Originally Posted By: walkingsouth
When I reached the teen years when church traditionally becomes a terrible bore, our congregation hired a youth pastor who was much more "hip", and we'd often times have our own services. Made it much more palatable to this bad boy, cuz (cos, 'cuz, wink wink) I surely would have been out doing something else even if it was just sitting in the car staring at the dashboard. Perhaps that's the reason I'm still a church goer today.


That's so cool you had that. We had a youth pastor for awhile, or rather an assistant minister who was more in tune with what kids wanted and what would hold their attention. We sat around and talked about issues like sex, racism, capital punishment, Vietnam, and so on. It was really good.

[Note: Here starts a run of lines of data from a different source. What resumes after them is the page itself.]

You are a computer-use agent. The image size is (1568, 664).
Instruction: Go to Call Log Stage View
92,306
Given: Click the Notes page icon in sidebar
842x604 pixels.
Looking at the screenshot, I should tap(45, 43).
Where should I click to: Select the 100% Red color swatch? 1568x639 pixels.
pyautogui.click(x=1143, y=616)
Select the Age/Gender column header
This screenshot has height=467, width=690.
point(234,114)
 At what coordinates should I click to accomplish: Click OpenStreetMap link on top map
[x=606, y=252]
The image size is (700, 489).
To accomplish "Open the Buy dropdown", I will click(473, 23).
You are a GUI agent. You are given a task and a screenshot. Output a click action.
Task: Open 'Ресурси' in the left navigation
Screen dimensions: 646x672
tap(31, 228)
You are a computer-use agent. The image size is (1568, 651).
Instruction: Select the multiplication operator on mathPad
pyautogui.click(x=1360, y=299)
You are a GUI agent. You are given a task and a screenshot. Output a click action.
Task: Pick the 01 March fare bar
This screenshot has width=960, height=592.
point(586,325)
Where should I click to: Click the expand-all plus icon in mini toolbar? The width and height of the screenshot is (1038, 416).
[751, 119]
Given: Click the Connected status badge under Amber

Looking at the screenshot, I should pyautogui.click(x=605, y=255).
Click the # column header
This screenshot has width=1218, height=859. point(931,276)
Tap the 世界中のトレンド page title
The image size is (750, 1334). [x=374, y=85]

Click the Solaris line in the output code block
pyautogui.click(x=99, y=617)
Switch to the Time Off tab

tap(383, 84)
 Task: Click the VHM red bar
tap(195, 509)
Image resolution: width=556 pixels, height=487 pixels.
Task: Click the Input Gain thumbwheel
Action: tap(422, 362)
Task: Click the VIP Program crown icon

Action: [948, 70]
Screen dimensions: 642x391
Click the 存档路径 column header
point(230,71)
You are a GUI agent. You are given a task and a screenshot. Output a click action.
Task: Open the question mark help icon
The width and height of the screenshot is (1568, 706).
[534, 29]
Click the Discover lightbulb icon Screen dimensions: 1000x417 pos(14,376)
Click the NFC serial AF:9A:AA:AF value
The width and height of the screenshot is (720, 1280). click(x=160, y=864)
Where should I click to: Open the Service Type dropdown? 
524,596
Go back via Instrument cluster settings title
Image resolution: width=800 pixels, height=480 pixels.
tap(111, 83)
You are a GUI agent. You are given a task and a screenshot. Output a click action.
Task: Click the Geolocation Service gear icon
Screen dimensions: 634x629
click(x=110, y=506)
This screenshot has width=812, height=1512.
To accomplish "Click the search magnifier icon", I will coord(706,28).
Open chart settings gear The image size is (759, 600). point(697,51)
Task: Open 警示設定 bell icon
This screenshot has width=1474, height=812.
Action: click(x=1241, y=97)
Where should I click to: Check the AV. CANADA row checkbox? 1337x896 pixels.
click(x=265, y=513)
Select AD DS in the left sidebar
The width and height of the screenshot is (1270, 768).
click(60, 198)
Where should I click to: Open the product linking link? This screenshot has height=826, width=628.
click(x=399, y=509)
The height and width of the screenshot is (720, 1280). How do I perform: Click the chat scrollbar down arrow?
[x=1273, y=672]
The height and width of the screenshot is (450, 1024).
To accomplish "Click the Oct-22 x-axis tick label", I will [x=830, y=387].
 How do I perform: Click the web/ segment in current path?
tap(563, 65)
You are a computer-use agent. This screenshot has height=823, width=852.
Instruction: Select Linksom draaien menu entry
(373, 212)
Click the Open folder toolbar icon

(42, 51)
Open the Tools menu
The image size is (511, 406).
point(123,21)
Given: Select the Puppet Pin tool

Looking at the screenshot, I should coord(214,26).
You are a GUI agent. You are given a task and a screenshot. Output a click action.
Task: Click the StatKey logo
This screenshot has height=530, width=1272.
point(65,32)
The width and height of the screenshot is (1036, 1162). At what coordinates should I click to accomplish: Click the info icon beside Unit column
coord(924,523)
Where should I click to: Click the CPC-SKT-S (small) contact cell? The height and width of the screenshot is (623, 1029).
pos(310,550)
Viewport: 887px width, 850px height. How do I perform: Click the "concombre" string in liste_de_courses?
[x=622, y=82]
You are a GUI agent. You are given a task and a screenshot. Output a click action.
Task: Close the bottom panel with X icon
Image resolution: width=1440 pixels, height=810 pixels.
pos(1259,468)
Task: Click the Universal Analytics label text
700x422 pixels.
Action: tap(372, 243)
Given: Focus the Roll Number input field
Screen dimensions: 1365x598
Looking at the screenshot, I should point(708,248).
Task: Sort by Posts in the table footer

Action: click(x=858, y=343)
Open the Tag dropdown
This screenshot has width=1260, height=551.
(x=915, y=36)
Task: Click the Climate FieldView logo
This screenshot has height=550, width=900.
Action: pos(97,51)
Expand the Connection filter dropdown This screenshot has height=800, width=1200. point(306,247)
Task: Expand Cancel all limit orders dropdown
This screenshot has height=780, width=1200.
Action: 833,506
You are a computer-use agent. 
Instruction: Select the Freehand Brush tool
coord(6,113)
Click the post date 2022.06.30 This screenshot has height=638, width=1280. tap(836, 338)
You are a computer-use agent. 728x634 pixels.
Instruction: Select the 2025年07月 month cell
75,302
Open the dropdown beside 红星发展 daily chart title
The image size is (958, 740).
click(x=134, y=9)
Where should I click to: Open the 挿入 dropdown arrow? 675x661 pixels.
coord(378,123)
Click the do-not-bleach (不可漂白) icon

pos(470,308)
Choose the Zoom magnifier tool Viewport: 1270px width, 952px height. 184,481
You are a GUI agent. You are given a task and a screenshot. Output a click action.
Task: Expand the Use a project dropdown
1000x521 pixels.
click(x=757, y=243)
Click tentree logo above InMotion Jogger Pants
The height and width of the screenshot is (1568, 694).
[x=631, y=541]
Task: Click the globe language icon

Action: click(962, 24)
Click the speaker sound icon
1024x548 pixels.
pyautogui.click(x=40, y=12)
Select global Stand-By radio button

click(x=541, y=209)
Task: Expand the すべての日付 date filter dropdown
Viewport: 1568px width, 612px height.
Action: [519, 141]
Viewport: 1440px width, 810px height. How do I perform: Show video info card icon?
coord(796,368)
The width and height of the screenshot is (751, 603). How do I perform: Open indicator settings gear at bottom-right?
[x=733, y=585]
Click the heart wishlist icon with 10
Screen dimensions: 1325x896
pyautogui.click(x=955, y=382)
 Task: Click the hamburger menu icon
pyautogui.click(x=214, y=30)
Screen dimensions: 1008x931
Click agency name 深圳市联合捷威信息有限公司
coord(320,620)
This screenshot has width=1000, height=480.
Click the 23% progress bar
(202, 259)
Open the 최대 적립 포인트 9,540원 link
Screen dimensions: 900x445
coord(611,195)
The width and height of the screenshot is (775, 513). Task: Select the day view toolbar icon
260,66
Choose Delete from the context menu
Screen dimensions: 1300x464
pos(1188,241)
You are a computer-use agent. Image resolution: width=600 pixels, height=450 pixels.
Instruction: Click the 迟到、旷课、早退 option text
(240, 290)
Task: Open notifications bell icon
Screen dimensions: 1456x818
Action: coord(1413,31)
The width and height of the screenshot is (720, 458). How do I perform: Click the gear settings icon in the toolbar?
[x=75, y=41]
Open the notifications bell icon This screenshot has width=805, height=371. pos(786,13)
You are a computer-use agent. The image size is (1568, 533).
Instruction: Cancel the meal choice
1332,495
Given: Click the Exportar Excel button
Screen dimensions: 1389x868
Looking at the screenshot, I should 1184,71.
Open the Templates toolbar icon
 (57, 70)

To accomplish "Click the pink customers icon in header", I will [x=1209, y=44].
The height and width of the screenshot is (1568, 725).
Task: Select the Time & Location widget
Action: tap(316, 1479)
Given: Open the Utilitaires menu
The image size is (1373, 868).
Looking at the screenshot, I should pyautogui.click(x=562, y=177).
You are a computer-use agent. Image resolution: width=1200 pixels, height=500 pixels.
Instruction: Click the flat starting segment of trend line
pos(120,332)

Then a new "youth leader" took over and wanted to browbeat us about the danger of going to hell if we even glanced in the direction of any religious beliefs apart from those of mainstream American Protestantism. The Catholics, Mormons, Jews - all were doomed because they were members of "cults".

So back to the State Restaurant! Yay!!!!! A group of us took along our copies of the book we were supposed to be reading and gagged on our fries as we read out the most hilarious examples of the insanity that filled the book.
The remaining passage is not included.